TASK STATEMENT: Could you update the items from the line with "Place cursor on" up to and including the line with "will click(1322, 226)." so that "green" becomes "blue", with everything else left the same?

LISTING:

-- -- --

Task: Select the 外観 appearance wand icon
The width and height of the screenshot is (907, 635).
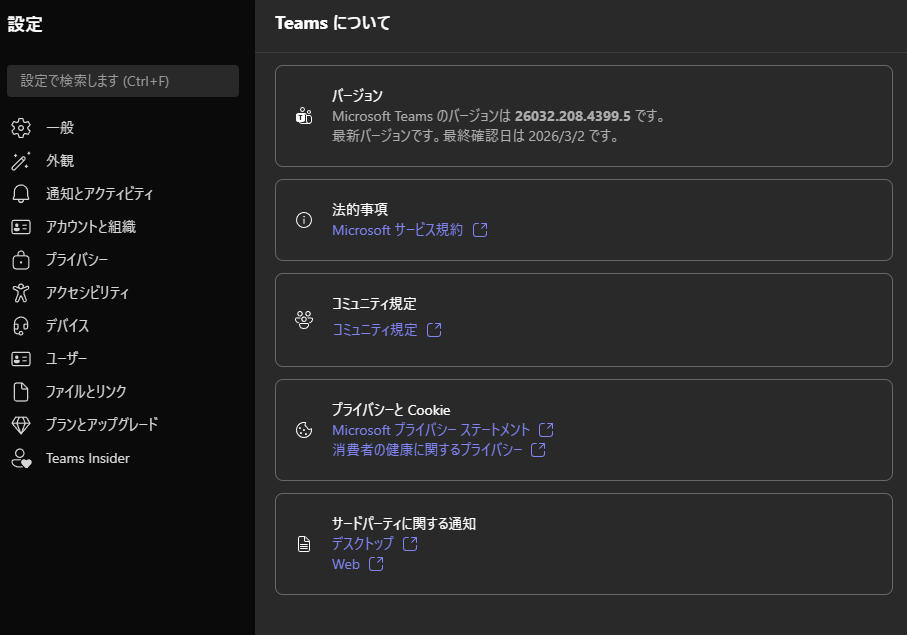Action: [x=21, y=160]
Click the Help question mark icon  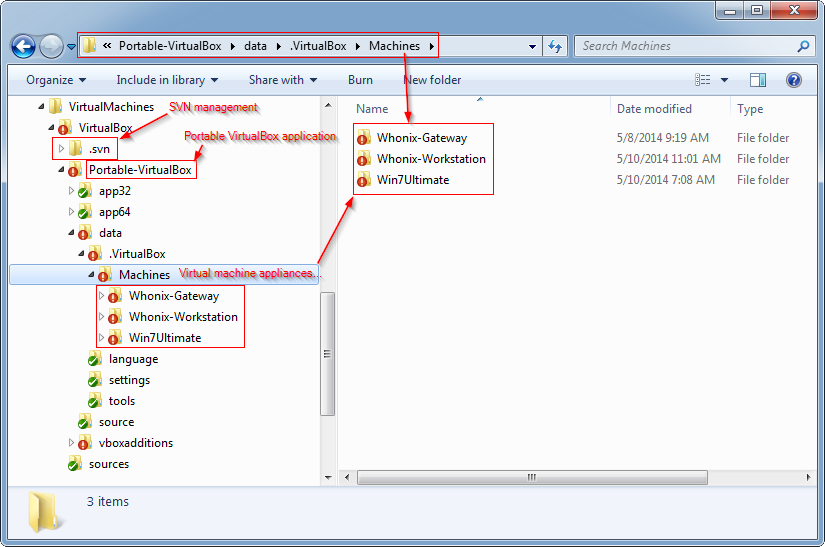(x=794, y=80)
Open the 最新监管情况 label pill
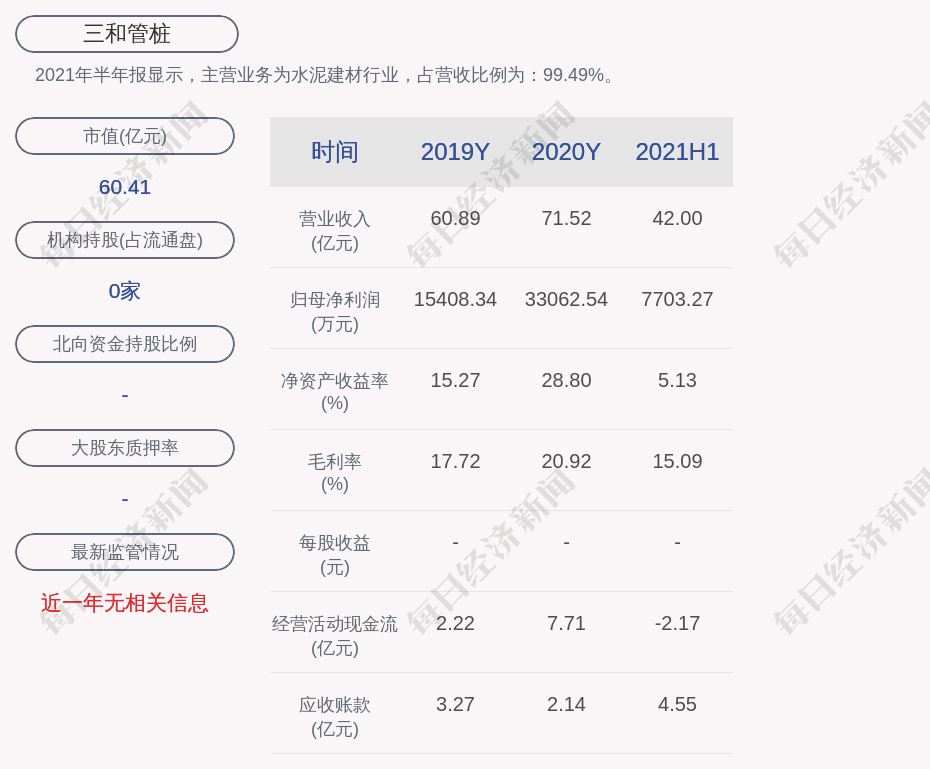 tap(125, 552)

-- -- --

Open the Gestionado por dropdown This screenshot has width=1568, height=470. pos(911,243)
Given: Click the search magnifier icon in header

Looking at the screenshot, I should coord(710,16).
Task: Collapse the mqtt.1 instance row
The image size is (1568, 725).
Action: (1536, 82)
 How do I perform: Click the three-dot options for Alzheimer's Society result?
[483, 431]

-- -- --

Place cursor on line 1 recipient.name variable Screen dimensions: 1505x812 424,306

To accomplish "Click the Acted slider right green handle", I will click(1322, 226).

-- -- --

RESULT OF THIS EXERCISE:
Place cursor on line 1 recipient.name variable Screen dimensions: 1505x812 424,306

To accomplish "Click the Acted slider right blue handle", I will click(1322, 226).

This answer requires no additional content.